English lawyer and academic

William Frere (28 November 1775 – 25 May 1836), was an English lawyer and academic, a law-serjeant and Master of Downing College, Cambridge.

==Life==
Frere was the fourth son of John Frere of Roydon, South Norfolk, and younger brother of John Hookham Frere. He was born 28 November 1775, but spent much of his childhood at the house of his uncle John Fenn and aunt Ellenor Fenn whom he later described as 'looking up to my uncle and aunt as parents.' He was sent to Felsted School and Eton College, and in 1796 obtained a scholarship at Trinity College, Cambridge. In the same year he was elected to the Craven scholarship, and subsequently won several university honours, among them the senior chancellor's medal. He graduated fifth senior optime in 1798. In 1800 he became fellow of the newly founded Downing College.

He was called to the bar, and joined the Norfolk circuit in 1802. He was serjeant-at-law in 1809, and three years later was elected Master of Downing College, his appointment being unsuccessfully contested at law. In 1823 he edited the final fifth volume of Paston Letters begun by his uncle in 1787.

▸ **Material supplied**
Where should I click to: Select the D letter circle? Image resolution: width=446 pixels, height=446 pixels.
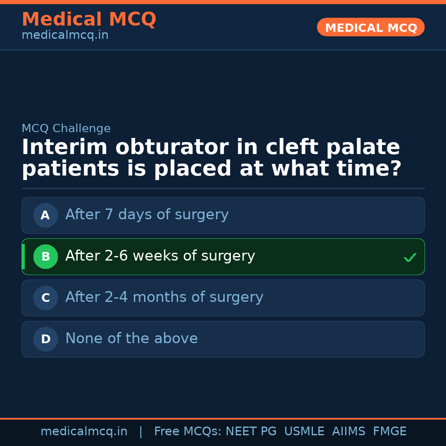(45, 339)
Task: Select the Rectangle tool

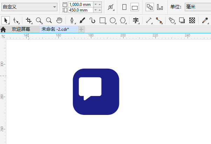Action: coord(103,20)
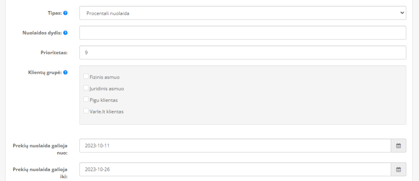Viewport: 419px width, 181px height.
Task: Open calendar picker for galioja iki date
Action: [399, 169]
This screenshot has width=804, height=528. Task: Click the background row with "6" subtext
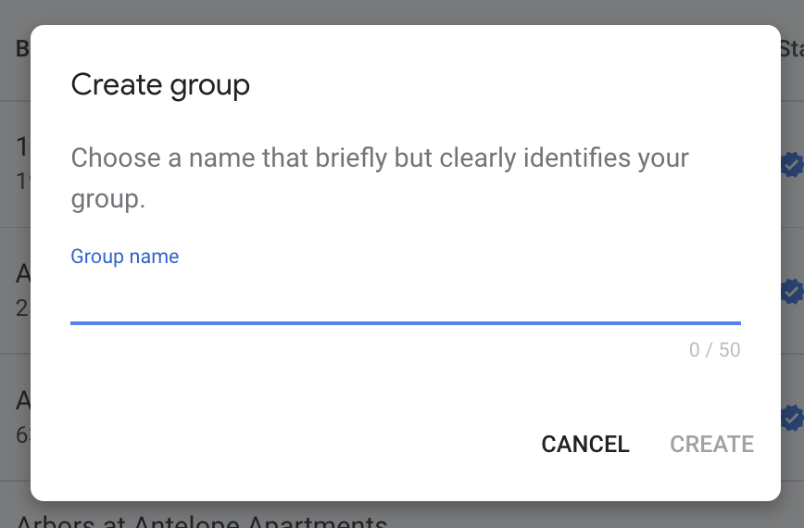22,417
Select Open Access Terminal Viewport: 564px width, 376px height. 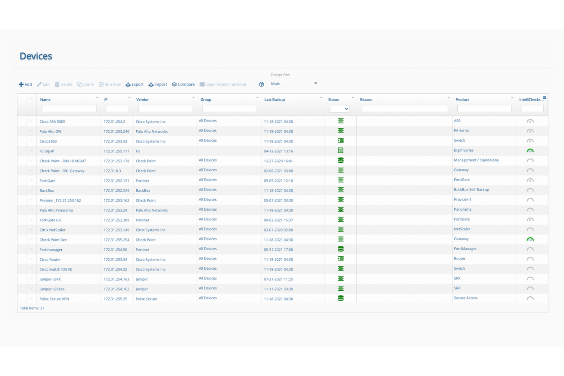point(223,84)
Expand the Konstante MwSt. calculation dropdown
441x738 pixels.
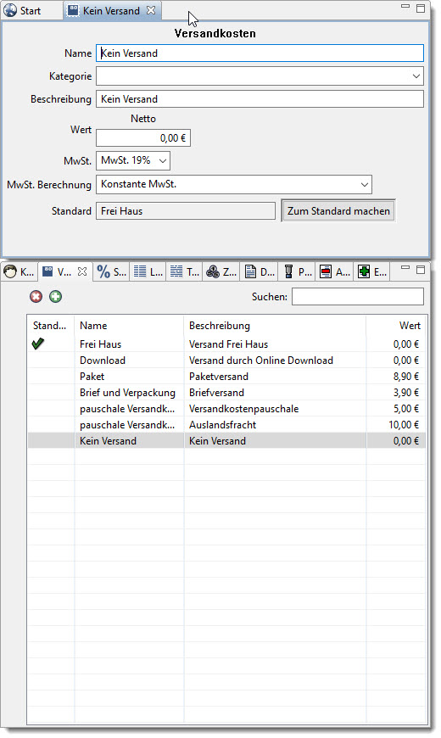point(234,185)
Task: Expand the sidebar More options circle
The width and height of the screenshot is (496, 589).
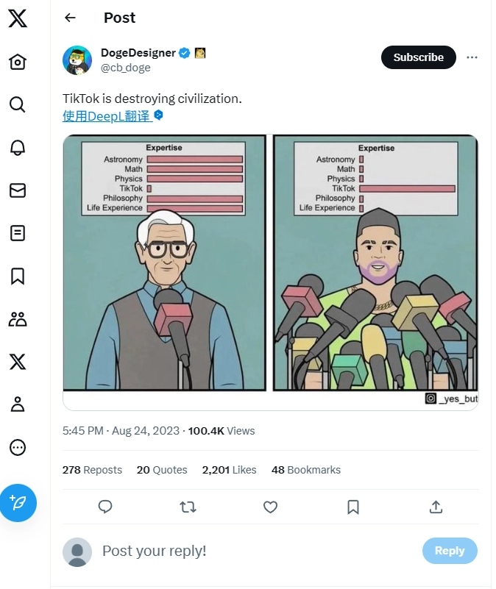Action: coord(18,446)
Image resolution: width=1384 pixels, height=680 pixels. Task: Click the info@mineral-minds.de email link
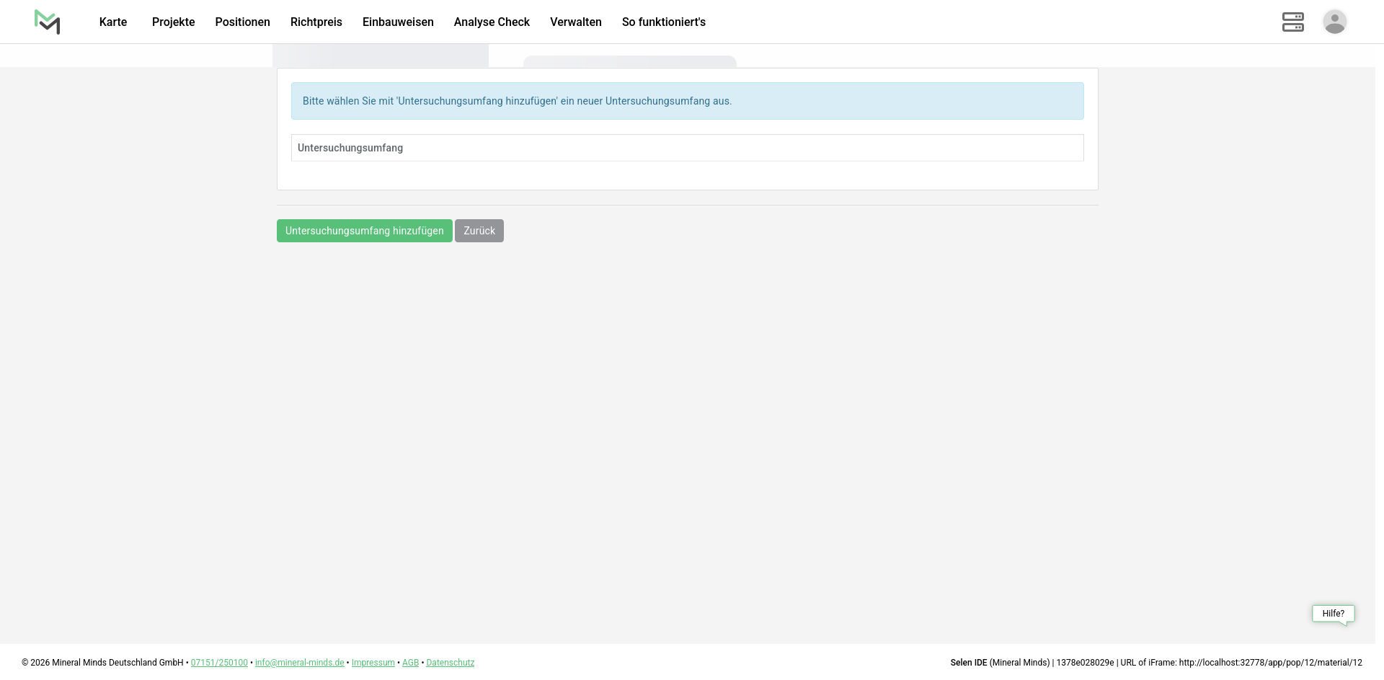click(299, 663)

▸ **Work request**
According to the biography of William Frere, in which year did he become a fellow of Downing College?

▸ **Expected output**
1800